Ülkemiz zor ve dar zamanlardan geçiyor. Faşist saldırganlık her gün yeni bir hamle yapıyor. Toplumsal muhalefet ise saldırılar karşısında dayanışmacı ve tepkisel refleksler geliştirse de henüz ne birleşik ne de programatik bir direniş hattı oluşturabildi. Böyle bir zamanda İstanbul Emek ve Demokrasi Koordinasyonu’nun 10 Kasım akşamı yaptığı olağan toplantısında Birleşik Haziran Hareketi, 20 Kasım’da yapacakları mitingi birlikte yapma önerisinde bulundu. Bunun önemli bir etkinlik olduğunu söyleyip, ortak ve güçlü bir eylem olmasını istiyorsak, bir hafta daha erteleyip hazırlık için zaman kazanalım önermemize karşın miting tarihinde ısrar edildi.

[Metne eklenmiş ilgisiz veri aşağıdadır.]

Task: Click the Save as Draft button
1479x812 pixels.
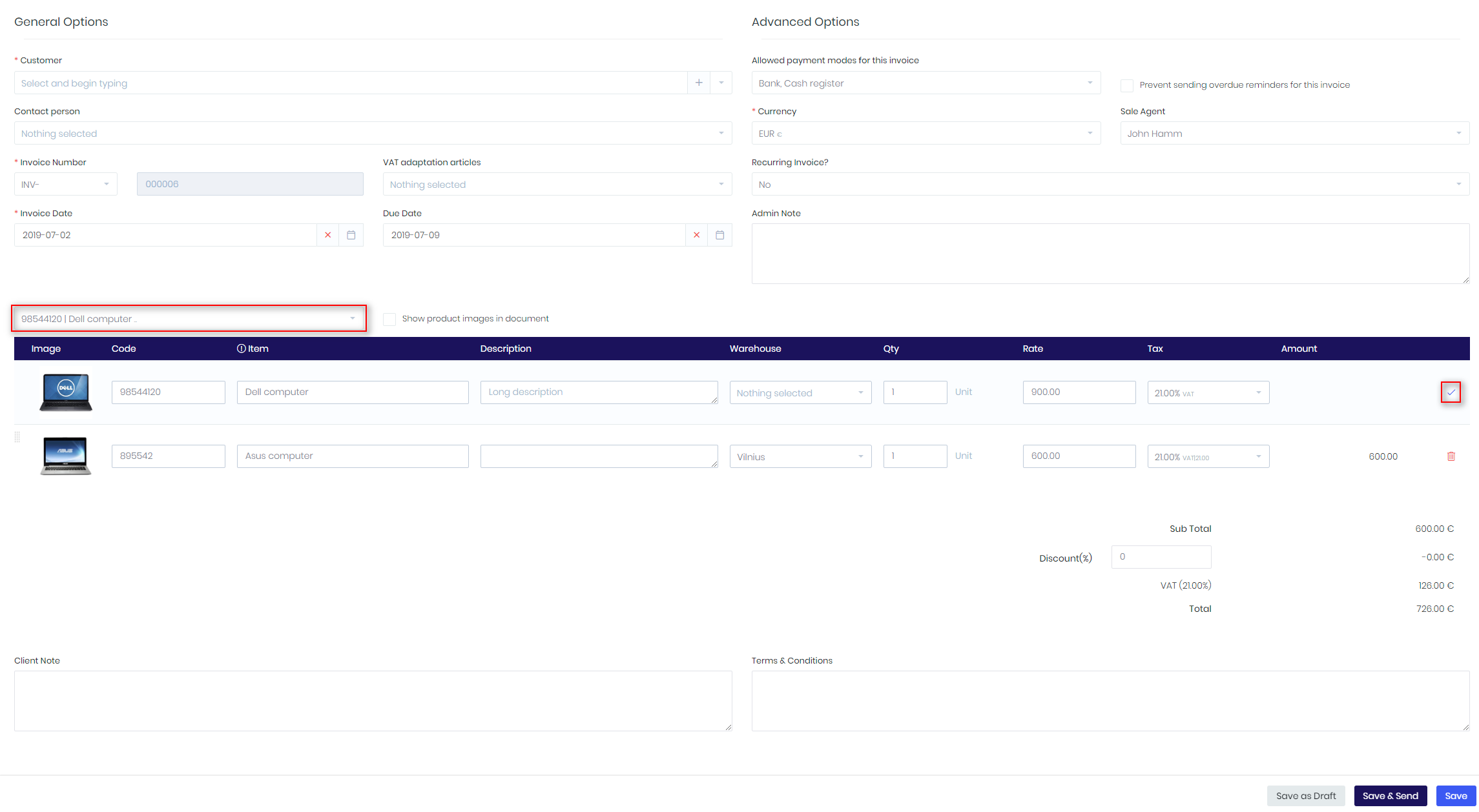Action: (x=1305, y=796)
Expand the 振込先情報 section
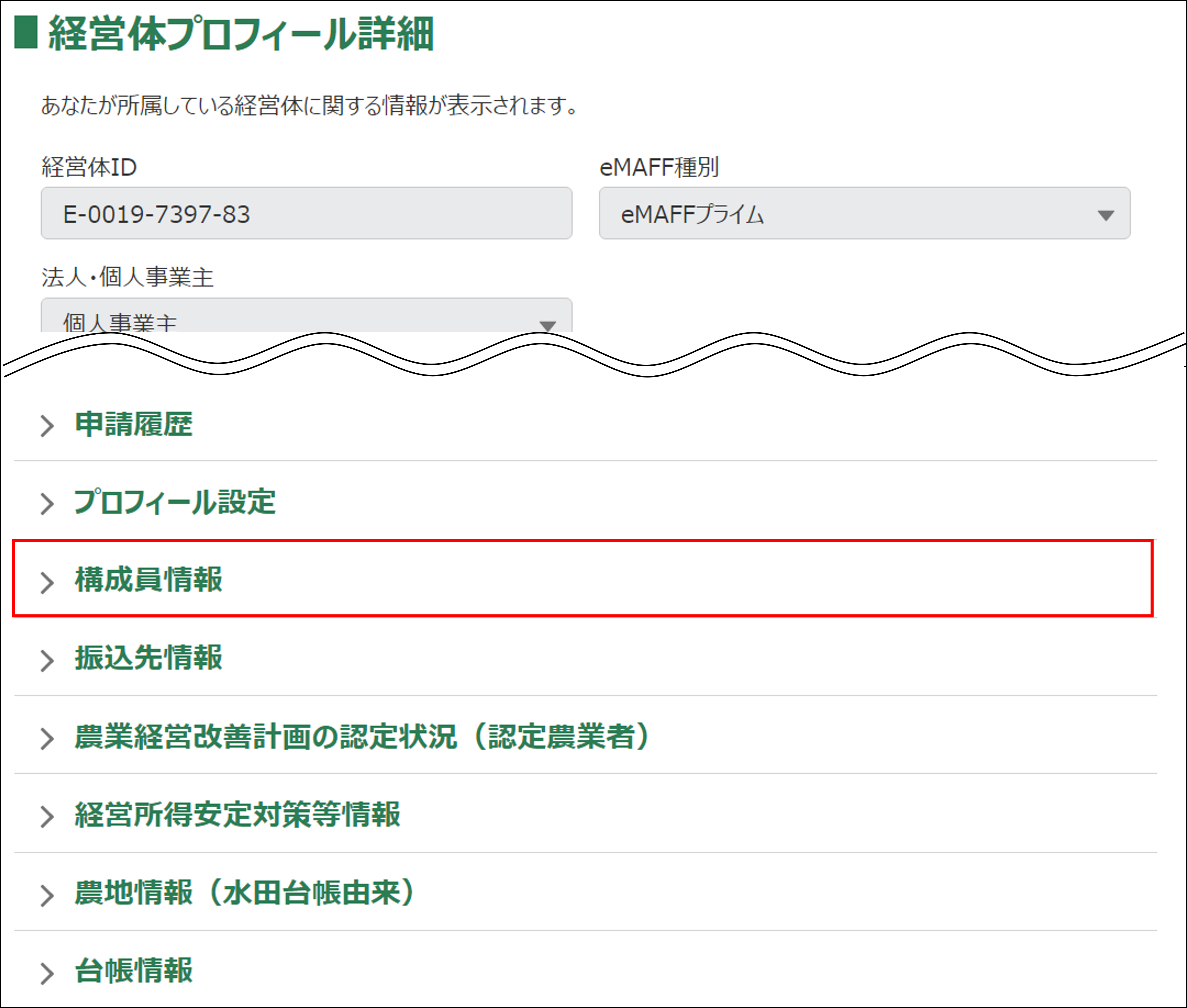 pyautogui.click(x=149, y=658)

Daha sonra 20 Kasım mitingini örgütleyen kurumlar Halkevlerini ziyarete gelerek mitinge katılmamız yönünde ısrar ettiler. Dostlarımız “bu eylemi desteklemenizi önemsiyoruz” dediklerinde elbette ki Halkevlerinin cevabı olumlu olur. Zaman kısalığının ve başkaca faktörlerin yaratacağı eksikliklere karşın mitinge katılacağız ve örgütleyeceğiz.
Ayrıca bu vesileyle 18 Temmuz’dan bu yana bir dizi ön görüşmenin yanı sıra BHH’nin kurucu örgütleriyle üzerine beş-altı tane toplantı yaptığımız ancak netice alamadığımız çağrımızı tekrarlayalım.
Faşist rejimin revizyondan geçirildiği, devletin çekirdeğinin yeniden yapılandırıldığı ve bugüne kadar elde edilmiş kısmi demokratik hakların tamamının gasp edildiği bir süreç yaşıyoruz. Her gün yeni bir faşist saldırı dalgasıyla karşılaşıyoruz. Bu saldırıyı sendikal ve mesleki örgütlerin inisiyatifi ile durdurmak olası değildir. Politik iddiası olan sosyalist öznelerin adlı adınca inisiyatif alması gerekir. Faşizme karşı bir direniş programı ortaya koyup, hayata geçirebilecek cephesel niteliğe sahip ortak mücadele birliği kurulmalıdır. Mitingler, diğer eylem ve etkinlikler ancak bu koşulda faşizmi durdurma niteliği kazanabilir. Çağrımızdır: Faşizme karşı sosyalistlerin politik güç birliğini yaratalım.
Sosyalistlerin 15 Temmuz sonrası değerlendirmelerinin farklı cümlelerle ifade edilse de neredeyse tıpa tıp aynı olması ve ortak mücadele arzusunun da herkes tarafından dile getirilmesi önemli bir fırsat yaratmaktadır. “Faşizme karşı omuz omuza” eski bir slogan değil en geniş kitlelerin güncel çağrısıdır, sosyalistler bu çağrıya kulak tıkamamalıdır. 20 Kasım mitingi ortak bir programın ve çabanın ürünü olamadı ancak sonrasında bir ortalığın vesilesi olsun diyerek mitinge katılım çağrısı yapıyoruz.
“Gün faşizme, sömürü ve zulme karşı birlikte mücadele etme günüdür! Başkanlığa ve diktatörlüğe karşı direnme günüdür.” Halkevleri olarak tüm halkımızı 20 Kasım Pazar saat: 14.00’da Kartal Meydanı’na, “TESLİM OLMAYACAĞIZ” mitingine çağırıyoruz.